Mobile apps are leading the charge to vertical imagery. YouTube, which at one time didn’t support vertical videos at all, changed its mind last year, allowing the once-shunned format to play natively in its iOS and Android apps. When Instagram announced support for multiple aspect ratios, users flocked to portrait orientation because the photos showed up so much larger than those shot in landscape orientation. (If Instagram simply allowed us to rotate our phones to view horizontal photos full screen, maybe this would change.)
Time also cites the impressive growth of Snapchat as a reason why individuals and publishers alike have adopted vertical video. It simply makes sense in a Snapchat story, since people are already holding their phones vertically. (This is anecdotal, but we have witnessed people tilt their head sideways to view horizontal content on Snapchat rather than rotate their phones.)
On a commercial level, shooting for Instagram or Snapchat isn’t much different from shooting for a magazine cover or a specific print size.

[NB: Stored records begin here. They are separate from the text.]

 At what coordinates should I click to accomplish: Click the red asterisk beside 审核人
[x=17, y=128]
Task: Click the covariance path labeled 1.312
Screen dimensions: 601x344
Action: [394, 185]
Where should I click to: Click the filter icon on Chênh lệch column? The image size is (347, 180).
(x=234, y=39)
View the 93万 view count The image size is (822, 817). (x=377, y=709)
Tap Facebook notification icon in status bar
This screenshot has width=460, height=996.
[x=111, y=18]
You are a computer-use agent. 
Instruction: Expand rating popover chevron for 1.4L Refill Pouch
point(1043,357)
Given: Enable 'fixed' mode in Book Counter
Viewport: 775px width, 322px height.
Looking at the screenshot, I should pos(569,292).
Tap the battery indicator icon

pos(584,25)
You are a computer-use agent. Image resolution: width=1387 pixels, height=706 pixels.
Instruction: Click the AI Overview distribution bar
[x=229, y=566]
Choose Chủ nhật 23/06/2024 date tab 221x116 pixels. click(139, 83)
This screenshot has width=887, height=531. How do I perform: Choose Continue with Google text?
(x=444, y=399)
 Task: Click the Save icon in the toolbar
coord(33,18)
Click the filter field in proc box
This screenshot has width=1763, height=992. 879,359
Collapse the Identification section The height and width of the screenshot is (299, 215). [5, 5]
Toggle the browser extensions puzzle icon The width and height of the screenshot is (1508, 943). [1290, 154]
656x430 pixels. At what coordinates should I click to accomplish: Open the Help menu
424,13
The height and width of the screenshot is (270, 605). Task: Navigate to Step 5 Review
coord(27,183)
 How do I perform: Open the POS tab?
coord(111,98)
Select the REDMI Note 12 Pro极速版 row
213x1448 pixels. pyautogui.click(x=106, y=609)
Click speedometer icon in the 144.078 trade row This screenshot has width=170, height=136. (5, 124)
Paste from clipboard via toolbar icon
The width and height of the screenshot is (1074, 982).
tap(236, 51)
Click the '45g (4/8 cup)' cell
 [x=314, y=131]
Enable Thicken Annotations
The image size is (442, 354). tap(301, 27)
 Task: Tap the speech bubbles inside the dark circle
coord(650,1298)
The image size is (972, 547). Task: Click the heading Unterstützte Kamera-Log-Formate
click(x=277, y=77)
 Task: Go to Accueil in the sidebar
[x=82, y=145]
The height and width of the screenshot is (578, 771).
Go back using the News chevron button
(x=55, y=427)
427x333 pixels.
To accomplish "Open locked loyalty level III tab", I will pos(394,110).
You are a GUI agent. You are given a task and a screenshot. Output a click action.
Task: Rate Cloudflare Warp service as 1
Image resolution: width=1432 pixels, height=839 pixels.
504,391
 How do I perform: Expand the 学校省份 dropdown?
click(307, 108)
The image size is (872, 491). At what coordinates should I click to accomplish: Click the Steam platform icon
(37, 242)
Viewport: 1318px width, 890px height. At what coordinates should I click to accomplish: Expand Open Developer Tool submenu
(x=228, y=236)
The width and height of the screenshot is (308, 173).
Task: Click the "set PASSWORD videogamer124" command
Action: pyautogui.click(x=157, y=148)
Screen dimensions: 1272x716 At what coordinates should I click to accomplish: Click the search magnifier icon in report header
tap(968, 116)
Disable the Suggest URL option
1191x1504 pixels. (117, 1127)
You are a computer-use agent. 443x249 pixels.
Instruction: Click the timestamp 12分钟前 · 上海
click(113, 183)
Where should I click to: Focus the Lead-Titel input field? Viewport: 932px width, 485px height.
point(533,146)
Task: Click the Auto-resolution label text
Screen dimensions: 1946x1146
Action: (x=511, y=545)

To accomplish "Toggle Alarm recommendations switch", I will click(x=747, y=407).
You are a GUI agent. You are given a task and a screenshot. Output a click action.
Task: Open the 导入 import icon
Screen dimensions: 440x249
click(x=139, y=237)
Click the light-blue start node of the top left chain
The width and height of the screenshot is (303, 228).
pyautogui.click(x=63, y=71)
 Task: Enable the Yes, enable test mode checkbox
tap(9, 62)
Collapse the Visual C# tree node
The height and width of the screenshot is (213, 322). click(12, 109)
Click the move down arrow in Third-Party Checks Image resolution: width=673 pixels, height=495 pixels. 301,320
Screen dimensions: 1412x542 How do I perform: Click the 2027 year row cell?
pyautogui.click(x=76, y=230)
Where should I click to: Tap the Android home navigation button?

From an artistic perspective, however, one of the issues of producing content for a device is that the device does not necessarily conform to the best expression of the idea. Conforming our ideas to the device, instead, seems to go against what art is all about, and is not something that photographers have traditionally had to deal with (you can hang a picture on a wall any old way). But such a challenge can also breed creativity.
“In the last couple of years I’ve actually started to really gravitate towards verticals,” photographer Natalie Keyssar told Time. “To me, I guess, a vertical is a symbol, whereas a horizontal is a story.”